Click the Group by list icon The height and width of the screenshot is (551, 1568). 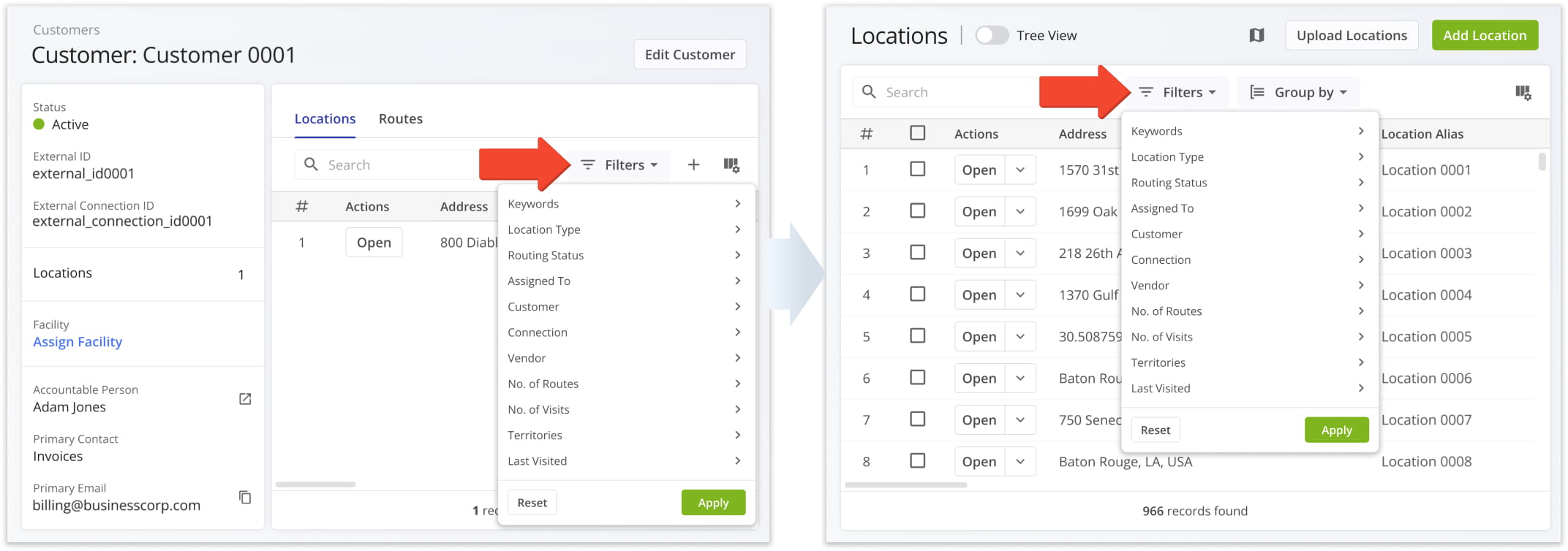[x=1256, y=92]
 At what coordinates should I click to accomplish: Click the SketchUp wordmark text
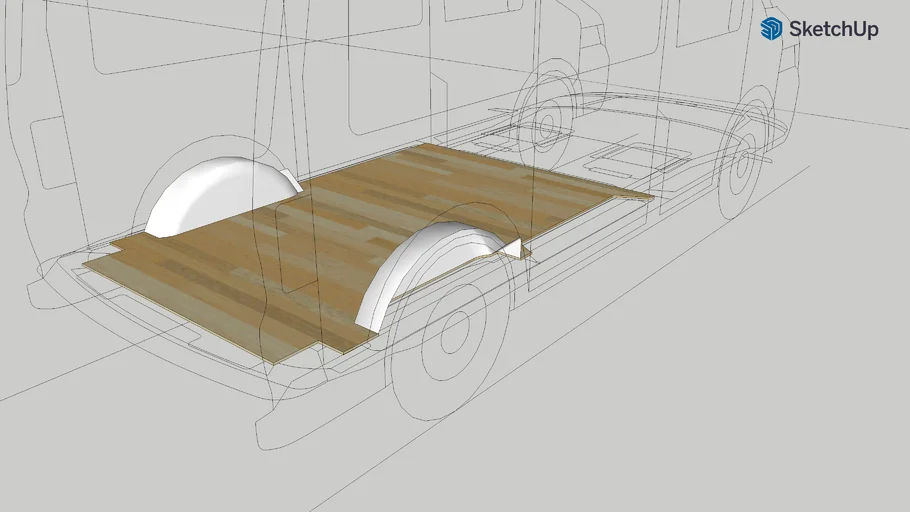pyautogui.click(x=833, y=30)
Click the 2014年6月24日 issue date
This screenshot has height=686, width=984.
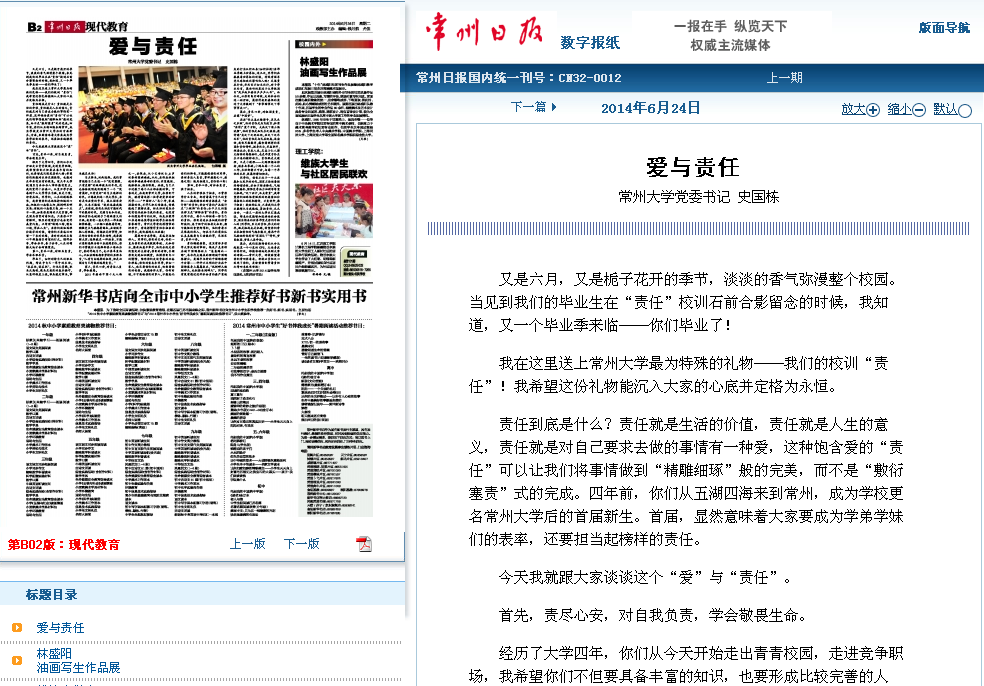[650, 108]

----

▸ **WHAT YOU SHOULD DO**
From the line containing "At what coordinates" to the end of the listing, restate each line word for word and nothing more; the pictures stay out.

▸ **OUTPUT BELOW**
 At what coordinates should I click to accomplish: Click the SketchUp wordmark text
pyautogui.click(x=833, y=30)
Click the 2014年6月24日 issue date
This screenshot has height=686, width=984.
[650, 108]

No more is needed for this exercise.